* **Requirement**
Reproduce the records below, from the line with "Find the location of a particular element." up to and including the line with "I want to click on 07:00", with every line unchanged.

* **Source material**
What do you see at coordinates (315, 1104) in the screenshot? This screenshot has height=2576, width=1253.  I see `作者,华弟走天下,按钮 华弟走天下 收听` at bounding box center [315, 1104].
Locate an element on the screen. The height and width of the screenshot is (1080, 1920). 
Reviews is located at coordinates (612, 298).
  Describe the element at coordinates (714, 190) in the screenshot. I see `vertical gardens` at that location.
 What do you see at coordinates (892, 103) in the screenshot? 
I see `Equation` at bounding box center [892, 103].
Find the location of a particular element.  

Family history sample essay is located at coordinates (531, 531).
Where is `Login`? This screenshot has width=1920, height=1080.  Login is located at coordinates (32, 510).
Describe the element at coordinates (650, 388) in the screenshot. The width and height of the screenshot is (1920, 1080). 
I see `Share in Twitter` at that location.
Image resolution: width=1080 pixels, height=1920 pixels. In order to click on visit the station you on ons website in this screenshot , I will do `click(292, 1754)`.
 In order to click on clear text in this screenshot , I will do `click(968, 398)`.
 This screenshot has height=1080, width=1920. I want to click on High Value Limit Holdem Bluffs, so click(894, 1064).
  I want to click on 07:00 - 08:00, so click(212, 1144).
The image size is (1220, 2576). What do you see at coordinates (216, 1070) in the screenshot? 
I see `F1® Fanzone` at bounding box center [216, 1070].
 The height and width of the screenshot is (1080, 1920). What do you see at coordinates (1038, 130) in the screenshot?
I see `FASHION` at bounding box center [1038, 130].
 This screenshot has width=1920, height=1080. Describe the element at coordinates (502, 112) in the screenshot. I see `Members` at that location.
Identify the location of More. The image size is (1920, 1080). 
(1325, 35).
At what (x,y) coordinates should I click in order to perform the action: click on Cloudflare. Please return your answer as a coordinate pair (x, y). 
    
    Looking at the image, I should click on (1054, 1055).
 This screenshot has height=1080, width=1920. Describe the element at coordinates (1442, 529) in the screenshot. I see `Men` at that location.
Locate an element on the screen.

* **Task solution**
Find the location of a particular element.  

Family history sample essay is located at coordinates (531, 531).
Where is `Login`? This screenshot has width=1920, height=1080.  Login is located at coordinates (32, 510).
Describe the element at coordinates (650, 388) in the screenshot. The width and height of the screenshot is (1920, 1080). 
I see `Share in Twitter` at that location.
Image resolution: width=1080 pixels, height=1920 pixels. In order to click on visit the station you on ons website in this screenshot , I will do `click(292, 1754)`.
 In order to click on clear text in this screenshot , I will do `click(968, 398)`.
 This screenshot has height=1080, width=1920. I want to click on High Value Limit Holdem Bluffs, so click(894, 1064).
  I want to click on 07:00 - 08:00, so click(212, 1144).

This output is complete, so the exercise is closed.